Iceberg Projects will be the first established institution to feature her work in a pronounced and developed way.  For the first of our exhibitions devoted to Barbara, we’ve chosen to focus on her early, ground-breaking work, much of which has not seen the light of day – nor the incandescence of the gallery – for many many years.  For better or worse, DeGenevieve was not a commercially successful artist, and as the market reigns over the valorization of Art, as well as so much else, it is our duty as her cultural inheritors to secure a permanent place for her work.  If we cannot, perhaps, penetrate the canon of blue-chip art, then we must insist on founding a parallel canon for Art which endures due to its great aesthetic and ideological value rather than its salability.

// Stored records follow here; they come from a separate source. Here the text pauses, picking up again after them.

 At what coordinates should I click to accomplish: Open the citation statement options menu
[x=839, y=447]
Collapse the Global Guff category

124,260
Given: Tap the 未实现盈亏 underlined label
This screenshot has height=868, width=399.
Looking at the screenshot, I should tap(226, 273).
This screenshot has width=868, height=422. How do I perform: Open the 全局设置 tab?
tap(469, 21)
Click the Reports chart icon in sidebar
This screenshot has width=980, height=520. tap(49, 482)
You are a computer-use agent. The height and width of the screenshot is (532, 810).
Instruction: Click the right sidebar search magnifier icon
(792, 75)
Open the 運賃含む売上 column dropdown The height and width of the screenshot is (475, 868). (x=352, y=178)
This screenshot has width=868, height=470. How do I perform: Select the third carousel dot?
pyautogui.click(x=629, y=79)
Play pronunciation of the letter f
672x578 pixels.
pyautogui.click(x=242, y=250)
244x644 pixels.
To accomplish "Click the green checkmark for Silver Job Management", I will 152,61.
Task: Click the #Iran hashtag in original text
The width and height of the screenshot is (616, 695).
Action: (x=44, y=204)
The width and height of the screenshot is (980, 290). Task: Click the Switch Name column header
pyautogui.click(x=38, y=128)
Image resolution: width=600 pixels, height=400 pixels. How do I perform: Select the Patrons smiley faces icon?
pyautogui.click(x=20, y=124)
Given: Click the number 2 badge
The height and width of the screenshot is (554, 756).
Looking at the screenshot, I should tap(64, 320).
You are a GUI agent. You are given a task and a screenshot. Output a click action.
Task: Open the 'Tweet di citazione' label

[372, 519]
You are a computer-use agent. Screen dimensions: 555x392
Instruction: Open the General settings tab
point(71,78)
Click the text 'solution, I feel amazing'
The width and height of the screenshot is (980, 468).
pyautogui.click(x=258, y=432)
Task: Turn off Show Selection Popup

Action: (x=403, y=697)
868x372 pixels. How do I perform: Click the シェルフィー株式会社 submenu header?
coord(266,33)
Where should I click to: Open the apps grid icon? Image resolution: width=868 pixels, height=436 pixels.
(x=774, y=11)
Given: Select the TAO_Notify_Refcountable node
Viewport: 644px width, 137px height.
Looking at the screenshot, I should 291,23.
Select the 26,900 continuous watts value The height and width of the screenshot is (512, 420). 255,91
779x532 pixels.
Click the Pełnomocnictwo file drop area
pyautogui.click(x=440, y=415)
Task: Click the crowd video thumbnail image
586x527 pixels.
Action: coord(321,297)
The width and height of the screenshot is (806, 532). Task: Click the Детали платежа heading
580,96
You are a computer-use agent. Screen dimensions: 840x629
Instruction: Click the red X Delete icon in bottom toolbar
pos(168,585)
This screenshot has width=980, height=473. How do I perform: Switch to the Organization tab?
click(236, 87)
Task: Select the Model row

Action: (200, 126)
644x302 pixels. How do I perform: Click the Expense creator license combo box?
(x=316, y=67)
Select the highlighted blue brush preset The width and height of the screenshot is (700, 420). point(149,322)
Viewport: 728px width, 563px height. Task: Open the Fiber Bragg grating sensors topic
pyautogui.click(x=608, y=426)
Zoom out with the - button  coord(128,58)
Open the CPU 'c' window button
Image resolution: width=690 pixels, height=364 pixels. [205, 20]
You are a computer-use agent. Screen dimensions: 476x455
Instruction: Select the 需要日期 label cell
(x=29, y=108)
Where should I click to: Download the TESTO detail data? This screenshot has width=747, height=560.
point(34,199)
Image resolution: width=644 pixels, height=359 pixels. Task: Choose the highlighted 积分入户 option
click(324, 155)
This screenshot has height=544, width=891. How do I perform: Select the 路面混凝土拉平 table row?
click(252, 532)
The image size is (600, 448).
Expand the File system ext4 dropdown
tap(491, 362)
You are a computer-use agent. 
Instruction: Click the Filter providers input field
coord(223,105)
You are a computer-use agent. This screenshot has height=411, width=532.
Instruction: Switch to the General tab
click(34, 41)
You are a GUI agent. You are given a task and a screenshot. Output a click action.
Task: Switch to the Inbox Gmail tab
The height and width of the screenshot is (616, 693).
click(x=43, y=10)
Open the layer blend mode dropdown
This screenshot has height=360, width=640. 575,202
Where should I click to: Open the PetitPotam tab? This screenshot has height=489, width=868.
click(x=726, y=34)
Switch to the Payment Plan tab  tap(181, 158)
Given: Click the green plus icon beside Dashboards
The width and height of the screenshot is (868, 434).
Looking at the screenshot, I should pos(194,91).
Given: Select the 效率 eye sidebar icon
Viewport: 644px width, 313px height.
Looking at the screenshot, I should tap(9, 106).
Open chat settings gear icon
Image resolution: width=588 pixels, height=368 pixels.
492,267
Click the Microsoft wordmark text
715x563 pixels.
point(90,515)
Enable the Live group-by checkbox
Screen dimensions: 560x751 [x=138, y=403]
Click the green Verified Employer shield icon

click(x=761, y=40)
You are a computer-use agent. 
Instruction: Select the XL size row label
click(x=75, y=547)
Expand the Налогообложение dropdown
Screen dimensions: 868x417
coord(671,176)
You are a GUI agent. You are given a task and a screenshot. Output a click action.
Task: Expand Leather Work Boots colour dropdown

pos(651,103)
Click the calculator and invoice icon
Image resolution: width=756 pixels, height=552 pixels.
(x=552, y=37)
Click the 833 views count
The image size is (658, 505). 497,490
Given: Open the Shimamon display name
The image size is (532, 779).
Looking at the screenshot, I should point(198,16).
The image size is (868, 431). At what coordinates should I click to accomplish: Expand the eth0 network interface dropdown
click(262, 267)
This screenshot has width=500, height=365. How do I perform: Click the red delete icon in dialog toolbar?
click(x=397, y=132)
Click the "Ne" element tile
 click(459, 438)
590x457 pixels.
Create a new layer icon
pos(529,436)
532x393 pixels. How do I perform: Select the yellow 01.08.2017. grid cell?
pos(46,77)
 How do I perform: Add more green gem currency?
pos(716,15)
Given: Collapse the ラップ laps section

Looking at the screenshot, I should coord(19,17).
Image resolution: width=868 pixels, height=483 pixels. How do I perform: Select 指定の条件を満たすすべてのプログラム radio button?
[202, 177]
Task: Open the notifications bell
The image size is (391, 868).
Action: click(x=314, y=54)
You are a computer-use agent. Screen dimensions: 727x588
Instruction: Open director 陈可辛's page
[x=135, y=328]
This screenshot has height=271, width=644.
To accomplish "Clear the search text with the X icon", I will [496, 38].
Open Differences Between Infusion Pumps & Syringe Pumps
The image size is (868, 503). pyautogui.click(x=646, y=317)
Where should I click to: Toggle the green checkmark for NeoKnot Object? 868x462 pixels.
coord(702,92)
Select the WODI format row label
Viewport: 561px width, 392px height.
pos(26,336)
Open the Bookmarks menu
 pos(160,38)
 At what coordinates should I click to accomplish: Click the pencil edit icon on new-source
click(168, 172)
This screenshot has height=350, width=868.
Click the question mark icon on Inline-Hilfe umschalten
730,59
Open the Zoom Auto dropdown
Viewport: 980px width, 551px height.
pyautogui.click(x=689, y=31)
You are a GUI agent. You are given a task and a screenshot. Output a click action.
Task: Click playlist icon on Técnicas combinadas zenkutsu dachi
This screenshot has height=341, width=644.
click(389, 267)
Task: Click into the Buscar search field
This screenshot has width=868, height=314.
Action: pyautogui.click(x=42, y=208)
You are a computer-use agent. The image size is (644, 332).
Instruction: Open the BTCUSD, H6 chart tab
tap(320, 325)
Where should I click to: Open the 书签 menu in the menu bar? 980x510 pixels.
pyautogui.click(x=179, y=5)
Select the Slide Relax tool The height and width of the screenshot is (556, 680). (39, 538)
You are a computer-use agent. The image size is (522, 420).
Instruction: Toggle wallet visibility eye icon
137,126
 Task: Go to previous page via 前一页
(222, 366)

So our first DeGenevieve show will consist largely of her superb early self-portraits and objet trouvé.  In these works she is clearly working amongst a variety of mediums and disciplines, all of which she employs and challenges with imagination and rapidly developing prowess.  She is also honing a politics of gender over which she would labor – and frolic – tirelessly for three decades and which would come to color all she touched, Art, People, Ideas, Passions, and Friends.